● Task brief
Copy out the rows below, substituting "desktop assistant" for every occurrence of "GUI agent" and leaving all other text unchanged.

::: Input material :::

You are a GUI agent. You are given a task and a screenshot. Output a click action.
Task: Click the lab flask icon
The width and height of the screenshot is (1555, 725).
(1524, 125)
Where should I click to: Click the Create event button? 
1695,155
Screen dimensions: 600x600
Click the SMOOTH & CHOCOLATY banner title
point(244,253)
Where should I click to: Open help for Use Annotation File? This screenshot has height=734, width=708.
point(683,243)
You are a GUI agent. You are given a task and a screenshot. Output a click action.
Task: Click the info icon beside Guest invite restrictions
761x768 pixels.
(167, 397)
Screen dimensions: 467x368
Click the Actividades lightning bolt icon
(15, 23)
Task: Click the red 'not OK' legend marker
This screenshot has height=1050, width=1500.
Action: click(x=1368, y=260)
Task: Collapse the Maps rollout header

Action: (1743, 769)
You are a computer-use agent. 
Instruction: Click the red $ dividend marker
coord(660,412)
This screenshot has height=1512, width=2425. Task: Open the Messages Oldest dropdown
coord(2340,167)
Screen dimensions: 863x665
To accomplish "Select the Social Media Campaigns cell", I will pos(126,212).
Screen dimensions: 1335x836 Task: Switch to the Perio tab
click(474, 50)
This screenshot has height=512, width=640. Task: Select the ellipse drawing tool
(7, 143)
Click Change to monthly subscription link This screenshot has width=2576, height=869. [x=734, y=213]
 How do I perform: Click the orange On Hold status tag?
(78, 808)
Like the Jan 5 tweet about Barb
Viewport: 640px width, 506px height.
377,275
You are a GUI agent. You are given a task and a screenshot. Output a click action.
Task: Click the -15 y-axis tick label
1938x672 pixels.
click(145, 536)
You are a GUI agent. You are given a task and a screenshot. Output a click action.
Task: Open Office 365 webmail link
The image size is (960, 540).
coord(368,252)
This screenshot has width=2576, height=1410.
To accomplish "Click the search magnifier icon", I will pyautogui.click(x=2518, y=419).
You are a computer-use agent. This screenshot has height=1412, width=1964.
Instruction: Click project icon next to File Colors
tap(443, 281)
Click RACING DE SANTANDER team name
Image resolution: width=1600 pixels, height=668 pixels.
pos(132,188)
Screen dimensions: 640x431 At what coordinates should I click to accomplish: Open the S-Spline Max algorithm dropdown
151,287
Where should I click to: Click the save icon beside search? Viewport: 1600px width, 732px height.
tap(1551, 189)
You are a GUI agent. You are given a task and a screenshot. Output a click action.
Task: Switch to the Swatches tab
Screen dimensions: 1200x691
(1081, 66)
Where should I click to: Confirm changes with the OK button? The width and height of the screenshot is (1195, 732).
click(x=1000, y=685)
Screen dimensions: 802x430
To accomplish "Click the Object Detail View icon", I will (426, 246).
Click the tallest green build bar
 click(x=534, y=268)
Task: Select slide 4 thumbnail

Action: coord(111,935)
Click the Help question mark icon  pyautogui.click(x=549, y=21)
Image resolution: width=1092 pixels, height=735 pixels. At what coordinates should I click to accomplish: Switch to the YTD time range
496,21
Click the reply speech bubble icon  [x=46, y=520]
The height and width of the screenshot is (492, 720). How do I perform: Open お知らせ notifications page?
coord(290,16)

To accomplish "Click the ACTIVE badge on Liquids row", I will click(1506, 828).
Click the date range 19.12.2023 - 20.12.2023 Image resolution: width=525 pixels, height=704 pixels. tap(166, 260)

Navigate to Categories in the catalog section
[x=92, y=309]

:::

● Solution
You are a desktop assistant. You are given a task and a screenshot. Output a click action.
Task: Click the lab flask icon
The width and height of the screenshot is (1555, 725).
(1524, 125)
Where should I click to: Click the Create event button? 
1695,155
Screen dimensions: 600x600
Click the SMOOTH & CHOCOLATY banner title
point(244,253)
Where should I click to: Open help for Use Annotation File? This screenshot has height=734, width=708.
point(683,243)
You are a desktop assistant. You are given a task and a screenshot. Output a click action.
Task: Click the info icon beside Guest invite restrictions
761x768 pixels.
(167, 397)
Screen dimensions: 467x368
Click the Actividades lightning bolt icon
(15, 23)
Task: Click the red 'not OK' legend marker
This screenshot has height=1050, width=1500.
Action: click(x=1368, y=260)
Task: Collapse the Maps rollout header

Action: (1743, 769)
You are a computer-use agent. 
Instruction: Click the red $ dividend marker
coord(660,412)
This screenshot has height=1512, width=2425. Task: Open the Messages Oldest dropdown
coord(2340,167)
Screen dimensions: 863x665
To accomplish "Select the Social Media Campaigns cell", I will pos(126,212).
Screen dimensions: 1335x836 Task: Switch to the Perio tab
click(474, 50)
This screenshot has height=512, width=640. Task: Select the ellipse drawing tool
(7, 143)
Click Change to monthly subscription link This screenshot has width=2576, height=869. [x=734, y=213]
 How do I perform: Click the orange On Hold status tag?
(78, 808)
Like the Jan 5 tweet about Barb
Viewport: 640px width, 506px height.
377,275
You are a desktop assistant. You are given a task and a screenshot. Output a click action.
Task: Click the -15 y-axis tick label
1938x672 pixels.
click(145, 536)
You are a desktop assistant. You are given a task and a screenshot. Output a click action.
Task: Open Office 365 webmail link
The image size is (960, 540).
coord(368,252)
This screenshot has width=2576, height=1410.
To accomplish "Click the search magnifier icon", I will pyautogui.click(x=2518, y=419).
You are a computer-use agent. This screenshot has height=1412, width=1964.
Instruction: Click project icon next to File Colors
tap(443, 281)
Click RACING DE SANTANDER team name
Image resolution: width=1600 pixels, height=668 pixels.
pos(132,188)
Screen dimensions: 640x431 At what coordinates should I click to accomplish: Open the S-Spline Max algorithm dropdown
151,287
Where should I click to: Click the save icon beside search? Viewport: 1600px width, 732px height.
tap(1551, 189)
You are a desktop assistant. You are given a task and a screenshot. Output a click action.
Task: Switch to the Swatches tab
Screen dimensions: 1200x691
(1081, 66)
Where should I click to: Confirm changes with the OK button? The width and height of the screenshot is (1195, 732).
click(x=1000, y=685)
Screen dimensions: 802x430
To accomplish "Click the Object Detail View icon", I will (426, 246).
Click the tallest green build bar
 click(x=534, y=268)
Task: Select slide 4 thumbnail

Action: coord(111,935)
Click the Help question mark icon  pyautogui.click(x=549, y=21)
Image resolution: width=1092 pixels, height=735 pixels. At what coordinates should I click to accomplish: Switch to the YTD time range
496,21
Click the reply speech bubble icon  [x=46, y=520]
The height and width of the screenshot is (492, 720). How do I perform: Open お知らせ notifications page?
coord(290,16)

To accomplish "Click the ACTIVE badge on Liquids row", I will click(1506, 828).
Click the date range 19.12.2023 - 20.12.2023 Image resolution: width=525 pixels, height=704 pixels. tap(166, 260)

Navigate to Categories in the catalog section
[x=92, y=309]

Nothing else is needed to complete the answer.